Conduct disorder (CD) is usually diagnosed in childhood and requires that an individual exhibit at least three of 15 specific symptoms for a period of a year. CD manifests through social violations that can lead to further difficulties. Children with CD are much more likely to develop problems with substance misuse, employment, relationship stability, and psychological issues than children without CD. The symptoms that exist in CD do not always co-occur, and very often, children and young adults exhibit symptoms independently of each other but still suffer with significant emotional, social, and academic difficulties as a result.

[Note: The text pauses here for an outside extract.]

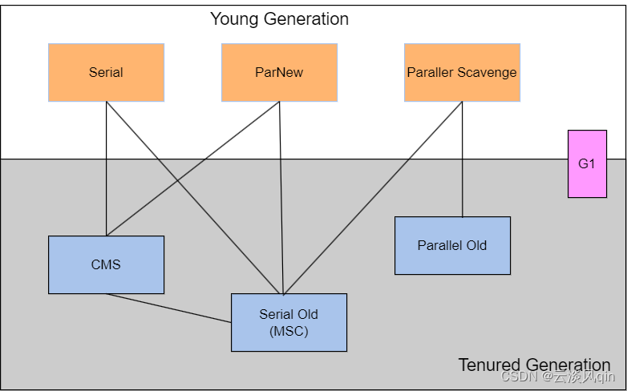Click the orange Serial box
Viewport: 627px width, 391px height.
[107, 72]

Because the current diagnostic criteria affect the course of treatment designed for individuals with CD, it is imperative that accurate criteria be used when identifying those at risk for this psychiatric challenge. Some mental health experts believe that some children who do not meet the clinical threshold for CD could still benefit from treatment, thus necessitating the creation of CD subtypes. To determine if there is enough evidence to warrant a change to the current diagnostic threshold as outlined in the DSM-IV, Joshua Breslau, PhD, of the RAND Corporation in Pennsylvania collaborated with his colleagues from the University of California, Davis, in Sacramento on a recent study.

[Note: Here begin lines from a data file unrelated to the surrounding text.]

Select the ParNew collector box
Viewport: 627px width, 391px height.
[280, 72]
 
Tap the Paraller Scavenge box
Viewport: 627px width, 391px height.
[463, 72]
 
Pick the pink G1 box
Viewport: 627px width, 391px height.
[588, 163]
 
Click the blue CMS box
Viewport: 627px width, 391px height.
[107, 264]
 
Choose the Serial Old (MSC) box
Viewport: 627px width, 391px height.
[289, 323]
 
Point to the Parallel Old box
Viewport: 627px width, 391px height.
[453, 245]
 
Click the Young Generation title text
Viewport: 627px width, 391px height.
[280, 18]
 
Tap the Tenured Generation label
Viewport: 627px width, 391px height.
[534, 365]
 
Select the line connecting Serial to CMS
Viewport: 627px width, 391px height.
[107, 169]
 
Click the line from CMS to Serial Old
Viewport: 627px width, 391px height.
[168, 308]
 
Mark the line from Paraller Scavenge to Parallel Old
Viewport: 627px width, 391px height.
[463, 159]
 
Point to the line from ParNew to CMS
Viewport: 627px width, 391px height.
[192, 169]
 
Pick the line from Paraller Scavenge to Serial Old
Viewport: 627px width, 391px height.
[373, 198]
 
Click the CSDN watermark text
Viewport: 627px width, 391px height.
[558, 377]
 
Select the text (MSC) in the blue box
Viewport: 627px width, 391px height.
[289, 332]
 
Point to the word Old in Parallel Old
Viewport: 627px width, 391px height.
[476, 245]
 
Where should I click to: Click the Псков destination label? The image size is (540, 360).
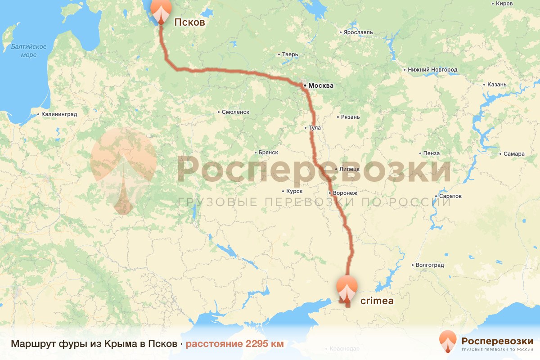click(x=189, y=22)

The team examined data from a larger longitudinal study and analyzed the frequency, severity, and onset age of symptoms in adults ranging between 18 and 44 years old. They also evaluated the level of parental mental health, life stressors, and psychiatric condition of the participants. Breslau found three clear classifications of symptoms, including low level, intermediate, and severe. The largest percentage of the participants fell into the intermediate class, which put them at risk for antisocial tendencies and anxiety and mood issues. The majority of the cases that fit into one of these classes also met current clinical diagnostic criteria for CD. Breslau said, “Consistent identification of subtypes among people with relatively low levels of symptoms suggests the potential value of further delineating subtypes of CD.” However, he does not feel that these findings warrant changes to the existing diagnostic model at this time.
Breslau, J., Saito, N., Tancredi, D. J., Nock, M., Gilman, S. E. (2012). Classes of conduct disorder symptoms and their life course correlates in a US national sample. Psychological Medicine, 42.5, 1081-1089.